→ **PROBLEM REQUIREMENTS**: Both the line with "Gallery (182, 2496)" and the line with "Warranty, Return & Refund (291, 2488)" in the records below must appear in the output, along with every line between them, exactly and with nothing added.
═══
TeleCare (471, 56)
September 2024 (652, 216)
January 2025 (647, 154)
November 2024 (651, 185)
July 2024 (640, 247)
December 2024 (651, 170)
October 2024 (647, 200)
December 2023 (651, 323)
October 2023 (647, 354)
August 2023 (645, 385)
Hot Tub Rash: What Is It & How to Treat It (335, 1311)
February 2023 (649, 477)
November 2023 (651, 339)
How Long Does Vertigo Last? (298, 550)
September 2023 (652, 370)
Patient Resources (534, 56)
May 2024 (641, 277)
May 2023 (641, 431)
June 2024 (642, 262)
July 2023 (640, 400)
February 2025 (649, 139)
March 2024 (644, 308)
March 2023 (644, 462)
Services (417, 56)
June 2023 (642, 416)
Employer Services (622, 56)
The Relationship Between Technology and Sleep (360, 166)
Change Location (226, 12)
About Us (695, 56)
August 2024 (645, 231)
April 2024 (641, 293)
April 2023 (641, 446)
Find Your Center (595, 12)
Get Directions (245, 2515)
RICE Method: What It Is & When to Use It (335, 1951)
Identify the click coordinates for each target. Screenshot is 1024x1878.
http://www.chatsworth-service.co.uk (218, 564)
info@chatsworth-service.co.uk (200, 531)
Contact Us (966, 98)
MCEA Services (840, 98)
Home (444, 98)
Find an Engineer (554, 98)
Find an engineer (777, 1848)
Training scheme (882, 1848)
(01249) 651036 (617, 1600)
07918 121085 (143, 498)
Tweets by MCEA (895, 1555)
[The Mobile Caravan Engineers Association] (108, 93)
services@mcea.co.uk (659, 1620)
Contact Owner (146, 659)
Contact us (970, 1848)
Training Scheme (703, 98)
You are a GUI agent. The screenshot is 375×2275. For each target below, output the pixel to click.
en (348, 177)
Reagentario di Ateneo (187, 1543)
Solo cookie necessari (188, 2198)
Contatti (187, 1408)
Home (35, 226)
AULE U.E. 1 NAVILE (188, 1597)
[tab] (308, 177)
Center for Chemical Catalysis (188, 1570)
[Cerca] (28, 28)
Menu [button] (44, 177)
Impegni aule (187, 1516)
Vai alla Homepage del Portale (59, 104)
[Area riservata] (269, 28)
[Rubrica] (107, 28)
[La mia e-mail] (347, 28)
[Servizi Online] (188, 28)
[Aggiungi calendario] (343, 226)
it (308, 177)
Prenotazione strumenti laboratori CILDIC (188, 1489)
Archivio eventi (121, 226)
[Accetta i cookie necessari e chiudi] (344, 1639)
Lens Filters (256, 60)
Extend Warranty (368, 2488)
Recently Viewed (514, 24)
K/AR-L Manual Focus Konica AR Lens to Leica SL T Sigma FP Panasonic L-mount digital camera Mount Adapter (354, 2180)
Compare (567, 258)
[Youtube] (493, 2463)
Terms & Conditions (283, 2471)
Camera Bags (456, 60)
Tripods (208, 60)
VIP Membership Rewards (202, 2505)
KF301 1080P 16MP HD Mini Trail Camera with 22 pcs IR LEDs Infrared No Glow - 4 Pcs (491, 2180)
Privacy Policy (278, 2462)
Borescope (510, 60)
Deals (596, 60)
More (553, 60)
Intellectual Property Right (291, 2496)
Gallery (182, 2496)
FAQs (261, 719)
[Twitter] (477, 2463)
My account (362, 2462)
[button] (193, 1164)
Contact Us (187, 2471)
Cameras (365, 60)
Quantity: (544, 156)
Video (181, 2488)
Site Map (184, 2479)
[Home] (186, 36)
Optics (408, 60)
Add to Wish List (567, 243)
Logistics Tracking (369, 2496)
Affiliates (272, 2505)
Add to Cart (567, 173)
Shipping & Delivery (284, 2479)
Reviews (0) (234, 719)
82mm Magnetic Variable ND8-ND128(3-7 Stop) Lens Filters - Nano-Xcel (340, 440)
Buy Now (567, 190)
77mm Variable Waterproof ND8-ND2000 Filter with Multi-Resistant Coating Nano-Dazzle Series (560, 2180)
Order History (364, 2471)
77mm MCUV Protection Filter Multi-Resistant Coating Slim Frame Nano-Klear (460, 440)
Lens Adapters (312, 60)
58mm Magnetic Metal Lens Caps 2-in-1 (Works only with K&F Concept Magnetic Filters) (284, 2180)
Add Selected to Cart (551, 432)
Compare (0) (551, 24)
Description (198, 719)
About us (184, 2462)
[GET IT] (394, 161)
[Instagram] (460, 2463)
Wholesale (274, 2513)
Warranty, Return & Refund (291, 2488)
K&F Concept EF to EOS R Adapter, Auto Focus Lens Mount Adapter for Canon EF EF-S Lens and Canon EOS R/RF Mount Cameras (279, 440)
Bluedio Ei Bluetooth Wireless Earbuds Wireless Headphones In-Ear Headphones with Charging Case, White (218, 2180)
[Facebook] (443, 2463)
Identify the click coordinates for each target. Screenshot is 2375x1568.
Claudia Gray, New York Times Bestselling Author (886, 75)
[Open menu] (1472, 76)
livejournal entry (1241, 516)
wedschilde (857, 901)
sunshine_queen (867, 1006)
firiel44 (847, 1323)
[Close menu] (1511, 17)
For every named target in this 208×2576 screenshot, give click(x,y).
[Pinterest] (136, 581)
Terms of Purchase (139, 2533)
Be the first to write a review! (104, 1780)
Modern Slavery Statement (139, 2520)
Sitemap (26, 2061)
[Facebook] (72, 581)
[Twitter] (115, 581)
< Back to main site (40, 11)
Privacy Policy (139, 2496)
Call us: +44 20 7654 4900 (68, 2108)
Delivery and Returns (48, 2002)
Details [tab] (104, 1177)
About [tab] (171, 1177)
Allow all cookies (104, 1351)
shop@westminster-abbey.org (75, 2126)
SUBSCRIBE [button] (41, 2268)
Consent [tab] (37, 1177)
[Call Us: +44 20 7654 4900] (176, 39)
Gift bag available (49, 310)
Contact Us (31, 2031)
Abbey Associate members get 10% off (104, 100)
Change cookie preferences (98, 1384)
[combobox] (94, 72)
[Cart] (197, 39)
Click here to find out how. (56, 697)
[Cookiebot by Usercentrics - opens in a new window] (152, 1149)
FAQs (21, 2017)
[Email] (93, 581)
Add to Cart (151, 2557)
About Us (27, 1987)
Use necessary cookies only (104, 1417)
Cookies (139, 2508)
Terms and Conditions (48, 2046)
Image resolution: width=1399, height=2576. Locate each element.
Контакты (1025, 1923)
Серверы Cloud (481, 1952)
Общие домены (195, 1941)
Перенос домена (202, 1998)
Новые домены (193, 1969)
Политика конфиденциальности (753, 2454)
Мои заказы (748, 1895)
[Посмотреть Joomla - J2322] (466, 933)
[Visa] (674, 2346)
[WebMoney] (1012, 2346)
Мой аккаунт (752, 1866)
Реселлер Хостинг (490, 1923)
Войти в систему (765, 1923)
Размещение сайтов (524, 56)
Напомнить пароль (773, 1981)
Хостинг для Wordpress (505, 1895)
═══
→ **COMPLETED TASK**:
Gallery (182, 2496)
FAQs (261, 719)
[Twitter] (477, 2463)
My account (362, 2462)
[button] (193, 1164)
Contact Us (187, 2471)
Cameras (365, 60)
Quantity: (544, 156)
Video (181, 2488)
Site Map (184, 2479)
[Home] (186, 36)
Optics (408, 60)
Add to Wish List (567, 243)
Logistics Tracking (369, 2496)
Affiliates (272, 2505)
Add to Cart (567, 173)
Shipping & Delivery (284, 2479)
Reviews (0) (234, 719)
82mm Magnetic Variable ND8-ND128(3-7 Stop) Lens Filters - Nano-Xcel (340, 440)
Buy Now (567, 190)
77mm Variable Waterproof ND8-ND2000 Filter with Multi-Resistant Coating Nano-Dazzle Series (560, 2180)
Order History (364, 2471)
77mm MCUV Protection Filter Multi-Resistant Coating Slim Frame Nano-Klear (460, 440)
Lens Adapters (312, 60)
58mm Magnetic Metal Lens Caps 2-in-1 (Works only with K&F Concept Magnetic Filters) (284, 2180)
Add Selected to Cart (551, 432)
Compare (0) (551, 24)
Description (198, 719)
About us (184, 2462)
[GET IT] (394, 161)
[Instagram] (460, 2463)
Wholesale (274, 2513)
Warranty, Return & Refund (291, 2488)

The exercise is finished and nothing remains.